**Document text**
________________________________________
A college lecturer claimed at the High Court yesterday that the Government's nomination of Mr Hugh O'Flaherty to the position of vice-president of the European Investment Bank was "utterly and totally politically motivated".
Mr Justice Kelly was told that lawyers for Mr O'Flaherty, a former Supreme Court judge, will not be making any submissions in the action, in which Mr Denis Riordan is seeking leave to challenge the nomination, and an interim order restraining the appointment of Mr O'Flaherty to the £147,000 a year post.
Mr Riordan, of Redgate, Co Limerick, said the case was about "the appalling vista of corruption within the judiciary".
While he was not disputing the right and authority of the Government to nominate a person to the EIB, he and other citizens had been excluded from applying for the publicly funded post which had not been advertised and for which no job criteria were spelled out, he argued.
When Mr Riordan brought his application last week, Mr Justice Kelly said he wanted the other parties named in the case to be put on notice. The action is against the Government; the Taoiseach, Mr Ahern; the Minister for Finance, Mr McCreevy; the Attorney General, Mr Michael McDowell, and Mr O'Flaherty.
Yesterday Mr Seamus Wolfe, for Mr O'Flaherty, said his client was obliged that the judge had afforded him an opportunity of considering the papers. However, he did not wish to make any submissions and said he proposed to withdraw from the case.
The barrister and his solicitor then left the courtroom. The other respondents in the case were represented by counsel.
Mr Riordan is seeking leave to take proceedings in which he will apply for a declaration that Mr O'Flaherty is an unfit person for appointment as vice-president of the EIB. He is also seeking a declaration that the method of selecting the nominee is unfair, unjust and unconstitutional.
The court is also being asked to grant orders restraining the Minister for Finance from nominating the ex-judge to the EIB post and requiring the Minister or the Government to advertise the position and to request suitably qualified persons to apply.
In an affidavit, Mr Riordan said Mr O'Flaherty was a "lying, corrupt" Supreme Court judge who had "perverted the course of justice" and a "corrupt man who has lost the ability to distinguish between right and wrong".
He said Mr O'Flaherty, as a judge, had refused to be bound by the Constitution and the law, as required by the Constitution. He said the former judge had refused to go before a joint Oireachtas committee "to explain his actions in perverting the course of justice in the Sheedy case".
He had shown his contempt for the rules of law and the rules of court by his actions.
Mr Riordan said he and other citizens had the right and should have the opportunity of applying for any publicly funded position or vacancy that became available, if they met the job criteria.
The position of EIB vice-president was such a post but it had not been advertised and no job criteria were published. He and other citizens had been denied equal access to the position by virtue of its non-advertising, apart perhaps to a small group within the "Golden Circle". Such appointments, it seemed, were reserved for people with the "correct political background", he argued.
Mr Riordan said Mr O'Flaherty was unfit to occupy the EIB position and the decision to nominate him for it was irrational, as he had refused to explain the circumstances of his resignation to an Oireachtas committee when court proceedings against Mr O'Flaherty alleging corruption were pending.
________________________________________
**Directives**
1) Rewrite all of the records for finding displayed items, putting "Screen size" wherever "Viewport" appears and keeping everything else the same. Omit the pictures from your answer.
2) Write the next part of the court report on the challenge to Mr O'Flaherty's nomination to the European Investment Bank, starting after its final sentence.

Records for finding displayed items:
________________________________________
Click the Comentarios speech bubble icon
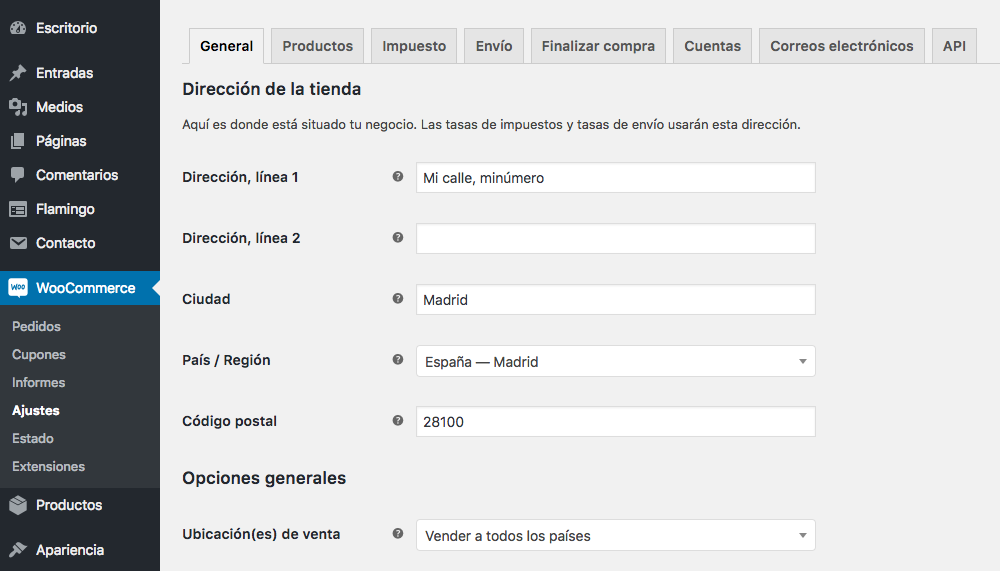The width and height of the screenshot is (1000, 571). click(x=18, y=175)
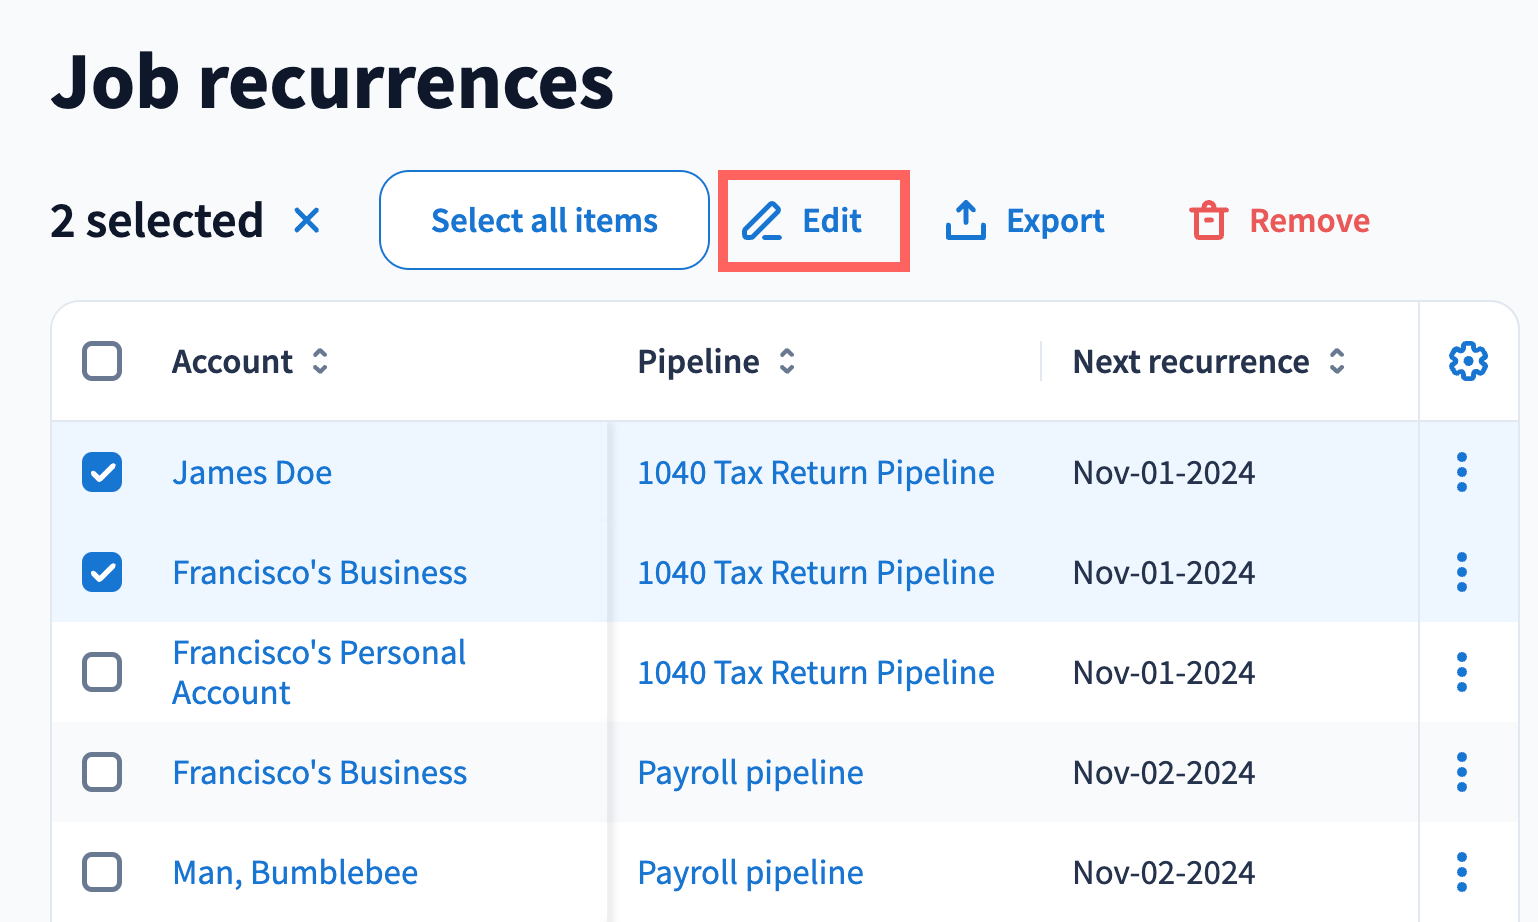This screenshot has height=922, width=1538.
Task: Sort table by Pipeline column
Action: pos(787,361)
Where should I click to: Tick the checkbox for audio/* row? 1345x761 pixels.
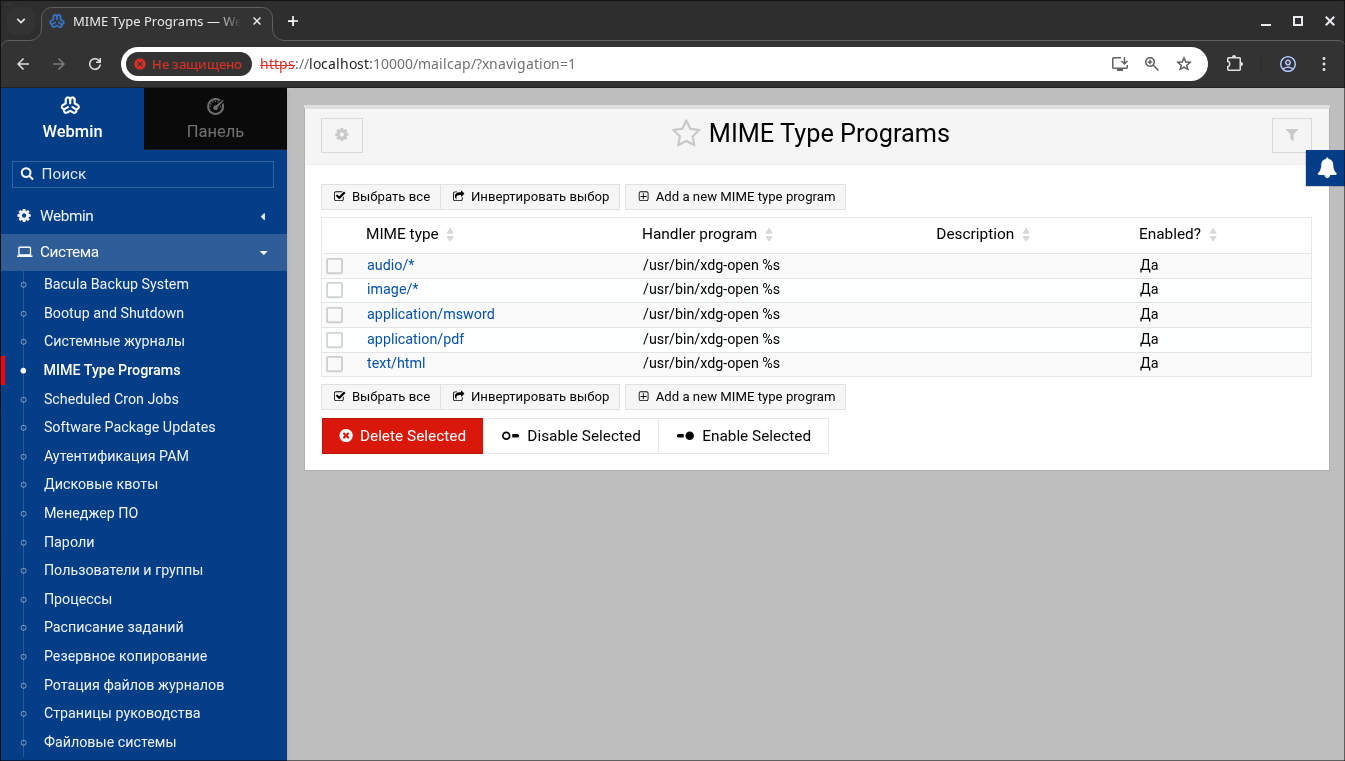tap(335, 266)
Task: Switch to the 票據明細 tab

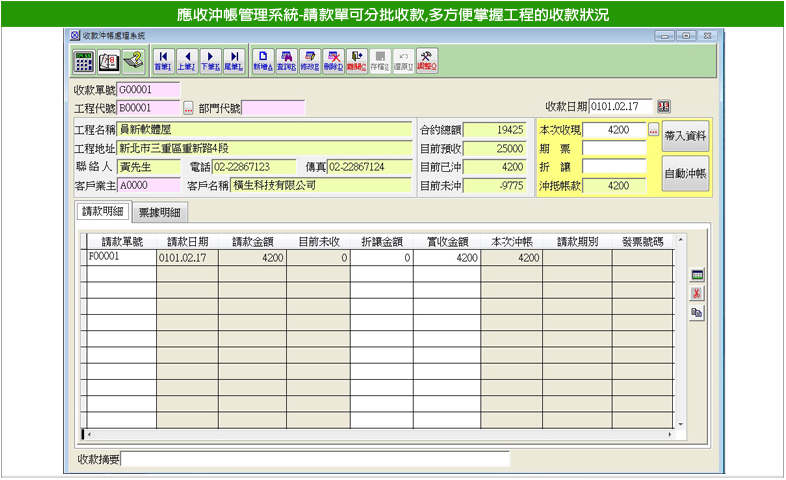Action: point(161,212)
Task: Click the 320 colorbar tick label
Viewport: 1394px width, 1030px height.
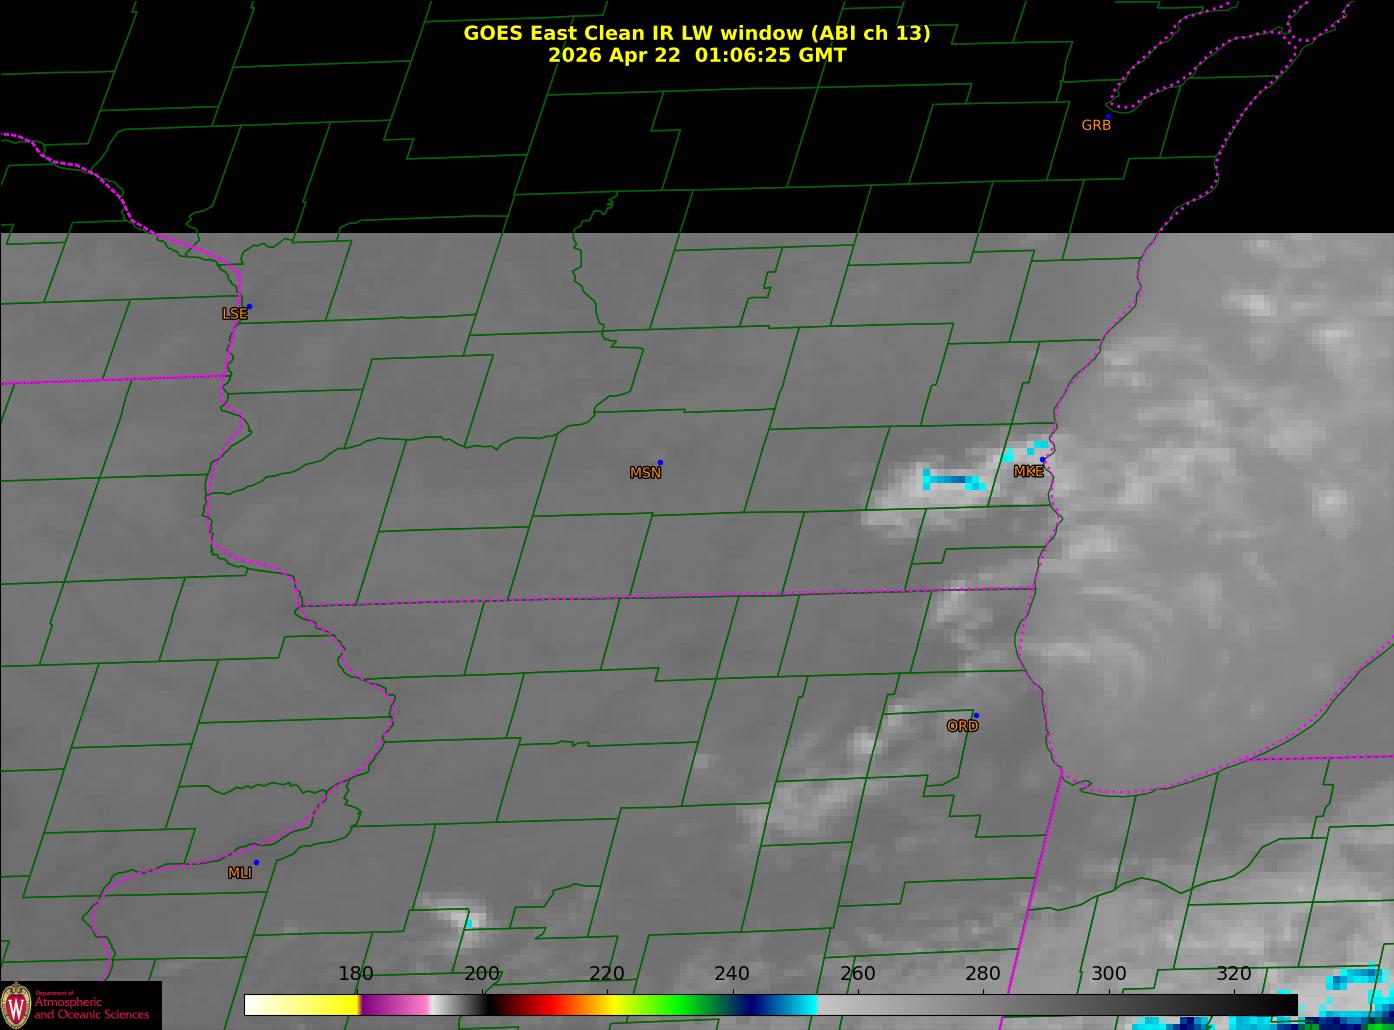Action: (x=1233, y=974)
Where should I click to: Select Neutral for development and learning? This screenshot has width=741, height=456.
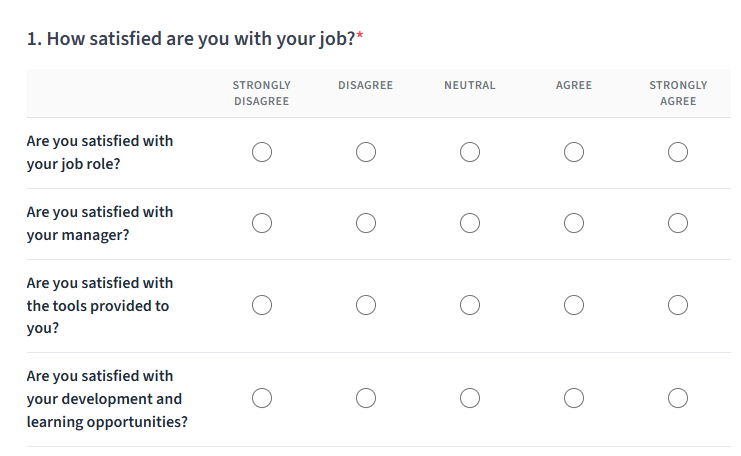tap(470, 398)
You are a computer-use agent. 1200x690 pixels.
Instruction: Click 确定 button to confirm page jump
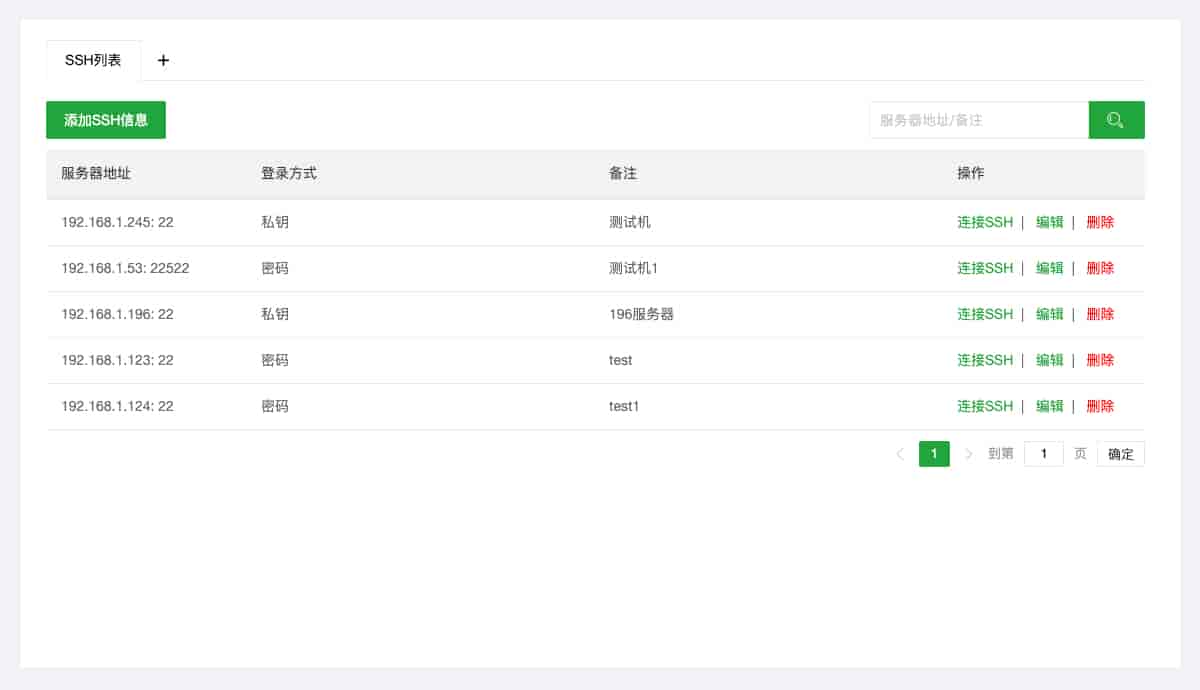(1120, 453)
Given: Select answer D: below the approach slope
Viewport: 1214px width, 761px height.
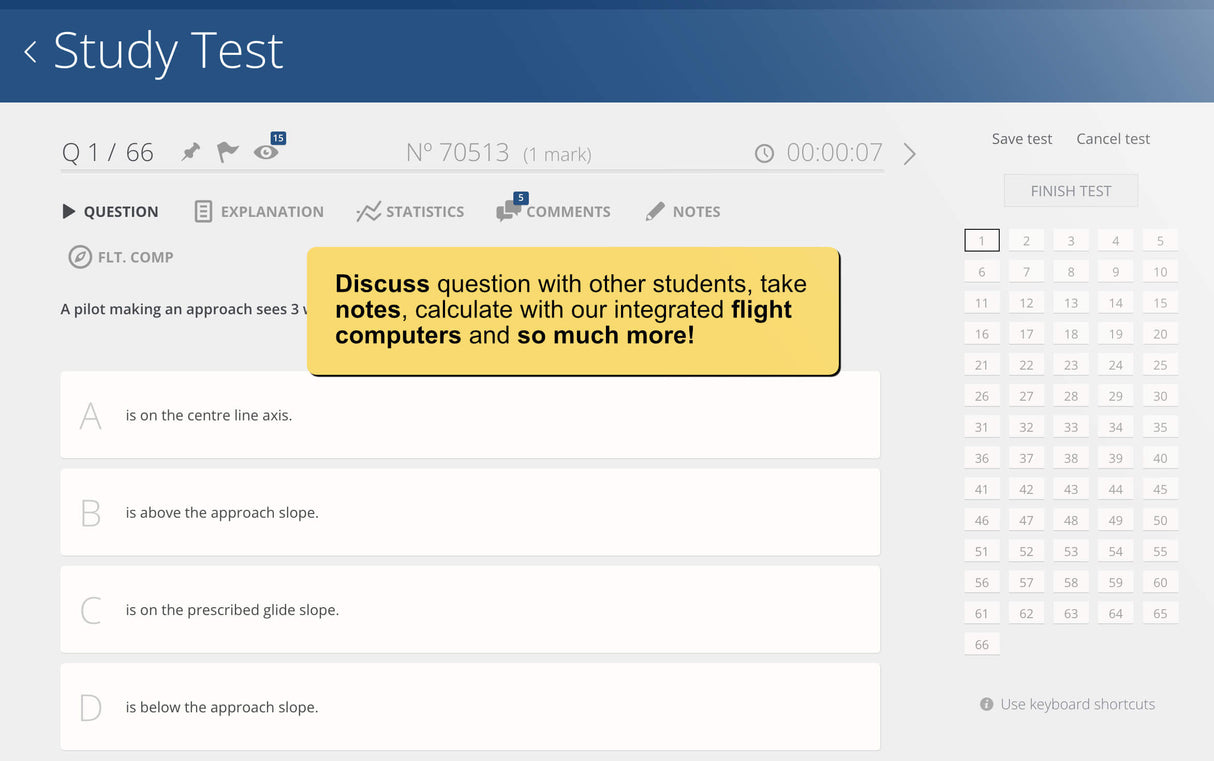Looking at the screenshot, I should pyautogui.click(x=470, y=707).
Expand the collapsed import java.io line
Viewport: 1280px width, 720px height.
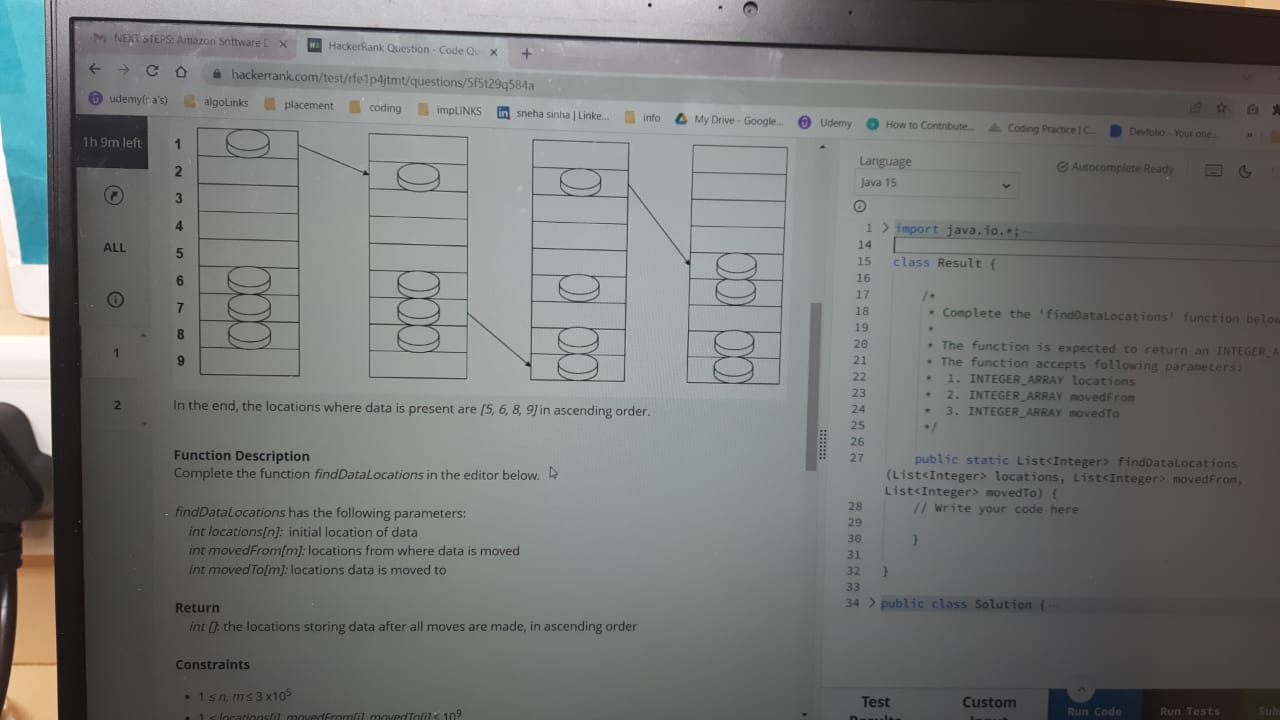click(886, 228)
________________________________________
**Task-by-task outputs**
1)
Click the Comentarios speech bubble icon
The width and height of the screenshot is (1000, 571). click(x=18, y=175)
This screenshot has height=922, width=1538.
Task: Sort table by Pipeline column
Action: pos(787,361)
Where should I click to: Tick the checkbox for audio/* row? 1345x761 pixels.
tap(335, 266)
Task: Switch to the 票據明細 tab

Action: point(161,212)
Task: Click the 320 colorbar tick label
Screen size: 1394px width, 1030px height.
Action: (x=1233, y=974)
Where should I click to: Select Neutral for development and learning? This screenshot has width=741, height=456.
tap(470, 398)
You are a computer-use agent. 1200x690 pixels.
Instruction: Click 确定 button to confirm page jump
(1120, 453)
Given: Select answer D: below the approach slope
Screen size: 1214px width, 761px height.
Looking at the screenshot, I should pyautogui.click(x=470, y=707).
Expand the collapsed import java.io line
Screen size: 1280px width, 720px height.
click(886, 228)

2)
Ms Nuala Butler, for the Government and State respondents, said the EIB was an international inter-governmental body and the nomination of a person to its board of directors for the position of vice-president was not judicially reviewable. The EIB's board of governors appointed the vice-president on the recommendation of the bank's board of directors, following nominations by individual EU states.
Counsel said there was no procedure for the nomination of directors, it was done by international political agreement.
Asked by Mr Justice Kelly how the State went about garnering the names of persons suitable for nomination for submission to the EIB board of directors, counsel said there were no procedures set down. It was a decision made by members of the government of the nominating country and a matter of discretion for the individual governments of the EU.
The fact that procedures, as in the case of a public service appointment, had not been followed did not make the nomination invalid, she argued.
Mr Justice Kelly said it may be unfair. Ms Butler said there were several precedents for the appointment by governments of people to positions such as programme managers, where such appointments were for the tenure of that government.
Mr Justice Kelly said: "Yes, but is it lawful?"
Counsel said she believed it was. There were instances of people holding public appointment not advertised to the public.
Ms Butler also submitted that since the decision was an executive one, and not an administrative one taken under statutory power, it was less amenable to judicial challenge. Only where there was a clear breach of the Constitution were such limited reviews appropriate. In this action, the circumstances did not approach this level of concern.
What was at issue here was not whether the way chosen by the Government was the fairest, but whether it was constitutionally permissible.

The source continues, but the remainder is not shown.